To provide the highest level of compatibility with the original SCSI Manager, a SIM should be able to perform a SCSI arbitration and select process independently of a SCSI message-out or command phase. A SIM that requires the CDB or message-out bytes in order to perform a select operation will be unable to execute the SCSISelect function properly, and must always return noErr to a SCSISelect request. This can create a false indication of the presence of a device at a SCSI ID, causing all future SCSISelect requests to that SCSI ID to be directed only to that bus. Devices installed on buses that registered after that bus would not be accessible through the original interface.

Handshaking of Blind Transfers

Handshaking instructions are used to prevent bus errors when a target fails to deliver the next byte within the processor bus error timeout period. This timeout is 250 milliseconds for the Macintosh SE and 16 microseconds for all Macintosh models since the Macintosh II.

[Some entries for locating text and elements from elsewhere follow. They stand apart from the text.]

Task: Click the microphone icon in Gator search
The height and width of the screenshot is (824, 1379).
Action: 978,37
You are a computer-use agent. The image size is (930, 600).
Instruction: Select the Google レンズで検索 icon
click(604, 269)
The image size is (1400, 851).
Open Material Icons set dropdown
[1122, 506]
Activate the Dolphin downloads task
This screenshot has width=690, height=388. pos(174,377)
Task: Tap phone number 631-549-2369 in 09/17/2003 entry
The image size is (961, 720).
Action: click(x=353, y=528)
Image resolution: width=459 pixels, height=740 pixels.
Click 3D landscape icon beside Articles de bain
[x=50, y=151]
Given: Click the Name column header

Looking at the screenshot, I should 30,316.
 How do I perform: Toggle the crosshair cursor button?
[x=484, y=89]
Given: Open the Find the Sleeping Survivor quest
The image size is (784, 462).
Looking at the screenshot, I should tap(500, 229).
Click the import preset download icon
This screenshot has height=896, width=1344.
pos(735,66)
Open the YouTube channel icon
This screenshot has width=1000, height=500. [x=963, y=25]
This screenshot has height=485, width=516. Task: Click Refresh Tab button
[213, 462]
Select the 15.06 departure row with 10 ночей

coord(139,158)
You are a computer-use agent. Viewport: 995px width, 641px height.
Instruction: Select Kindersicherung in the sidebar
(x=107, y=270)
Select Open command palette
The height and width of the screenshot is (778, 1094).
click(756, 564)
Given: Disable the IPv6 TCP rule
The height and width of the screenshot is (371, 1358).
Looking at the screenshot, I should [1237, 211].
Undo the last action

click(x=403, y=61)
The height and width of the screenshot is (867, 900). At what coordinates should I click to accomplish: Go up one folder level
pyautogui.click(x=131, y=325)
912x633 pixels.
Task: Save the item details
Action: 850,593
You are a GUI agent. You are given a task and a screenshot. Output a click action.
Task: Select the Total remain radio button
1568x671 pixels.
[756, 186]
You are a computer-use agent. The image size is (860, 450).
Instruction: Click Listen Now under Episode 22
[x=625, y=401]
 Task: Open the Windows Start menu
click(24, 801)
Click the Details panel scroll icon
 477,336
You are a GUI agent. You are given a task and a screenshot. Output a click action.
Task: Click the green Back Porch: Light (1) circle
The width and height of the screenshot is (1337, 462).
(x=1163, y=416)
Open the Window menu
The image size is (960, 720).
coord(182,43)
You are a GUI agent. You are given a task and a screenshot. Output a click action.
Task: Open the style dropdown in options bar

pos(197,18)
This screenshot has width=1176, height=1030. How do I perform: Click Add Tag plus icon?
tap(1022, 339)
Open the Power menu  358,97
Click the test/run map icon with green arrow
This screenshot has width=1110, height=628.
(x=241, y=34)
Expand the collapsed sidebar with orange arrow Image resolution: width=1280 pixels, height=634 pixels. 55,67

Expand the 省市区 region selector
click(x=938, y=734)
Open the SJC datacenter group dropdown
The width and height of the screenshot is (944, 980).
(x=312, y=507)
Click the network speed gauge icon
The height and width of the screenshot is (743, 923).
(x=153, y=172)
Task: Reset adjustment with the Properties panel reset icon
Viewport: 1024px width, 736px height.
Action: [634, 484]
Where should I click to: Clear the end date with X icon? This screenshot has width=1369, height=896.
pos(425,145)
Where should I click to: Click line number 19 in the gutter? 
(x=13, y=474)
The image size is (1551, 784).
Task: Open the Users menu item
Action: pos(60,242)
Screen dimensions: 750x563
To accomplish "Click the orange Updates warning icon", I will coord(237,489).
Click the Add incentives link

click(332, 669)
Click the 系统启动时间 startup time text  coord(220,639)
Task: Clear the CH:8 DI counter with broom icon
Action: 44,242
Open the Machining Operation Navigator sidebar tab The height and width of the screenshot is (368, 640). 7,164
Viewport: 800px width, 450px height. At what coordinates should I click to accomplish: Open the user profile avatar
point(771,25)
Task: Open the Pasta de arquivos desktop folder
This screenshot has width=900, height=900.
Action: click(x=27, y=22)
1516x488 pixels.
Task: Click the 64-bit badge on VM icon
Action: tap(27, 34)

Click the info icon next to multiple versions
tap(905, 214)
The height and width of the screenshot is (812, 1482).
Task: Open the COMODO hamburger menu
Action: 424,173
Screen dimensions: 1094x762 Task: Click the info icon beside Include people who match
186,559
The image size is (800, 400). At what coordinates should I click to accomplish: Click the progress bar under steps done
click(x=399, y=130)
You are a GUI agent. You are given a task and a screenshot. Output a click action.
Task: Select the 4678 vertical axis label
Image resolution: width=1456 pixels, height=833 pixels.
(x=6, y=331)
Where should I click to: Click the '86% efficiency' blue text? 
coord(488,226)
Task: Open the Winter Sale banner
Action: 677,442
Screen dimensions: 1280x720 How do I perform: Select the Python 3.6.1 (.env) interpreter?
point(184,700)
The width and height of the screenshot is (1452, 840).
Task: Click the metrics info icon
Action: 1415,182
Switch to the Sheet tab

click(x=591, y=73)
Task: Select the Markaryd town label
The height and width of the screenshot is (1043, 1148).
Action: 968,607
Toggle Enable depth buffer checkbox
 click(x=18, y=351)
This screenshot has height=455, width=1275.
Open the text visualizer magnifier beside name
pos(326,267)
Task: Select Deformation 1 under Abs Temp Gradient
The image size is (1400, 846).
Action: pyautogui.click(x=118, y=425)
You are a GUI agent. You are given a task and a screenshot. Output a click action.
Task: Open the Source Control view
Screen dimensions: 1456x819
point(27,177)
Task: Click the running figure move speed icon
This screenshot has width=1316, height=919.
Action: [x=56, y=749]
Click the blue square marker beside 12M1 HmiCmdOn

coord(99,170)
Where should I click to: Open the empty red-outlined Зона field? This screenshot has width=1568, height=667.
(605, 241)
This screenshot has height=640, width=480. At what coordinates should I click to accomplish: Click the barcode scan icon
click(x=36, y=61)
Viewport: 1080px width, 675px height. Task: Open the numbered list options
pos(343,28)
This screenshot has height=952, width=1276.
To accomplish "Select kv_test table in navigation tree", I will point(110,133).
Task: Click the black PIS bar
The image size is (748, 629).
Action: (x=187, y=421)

The SCSI Manager 4.3 SIM requires this handshaking information for blind transfers when DMA is not available. Your SIM does not need to pay attention to the scsiHandshake field unless your hardware requires it.

Supporting DMA

DMA typically requires that the data buffer affected by the transfer be locked (so that the physical address does not change) and that it be non-cacheable. SCSI Manager 4.3 provides an improved version of the LockMemory function, which you can call at interrupt time as long as the affected pages are already held in real memory. You can also call the GetPhysical function at interrupt time, but only on pages that are locked.

Loading Drivers

The Start Manager is normally responsible for loading SCSI drivers. However, if the startup device specified in PRAM is on a third-party HBA and the SIM is a Slot Manager device, the Start Manager will call the boot record of the card's declaration ROM. The boot record code should examine the dCtlExtDev field to determine which SCSI device is the startup device and then load a driver from that device (and only that device).

All other drivers are loaded by the Start Manager, but SIMs are given the opportunity to override this if necessary. Before the Start Manager attempts to load a driver from a device, it calls the SIM with a SCSILoadDriver request. If the function succeeds, the Start Manager does nothing further with that device. If the function fails (the normal case), the Start Manager reads the partition map on the device and loads a driver from it. If this fails, the Start Manager calls the SIM again with a SCSILoadDriver request, this time with the scsiDiskLoadFailed parameter set to indicate that no driver was available on the media.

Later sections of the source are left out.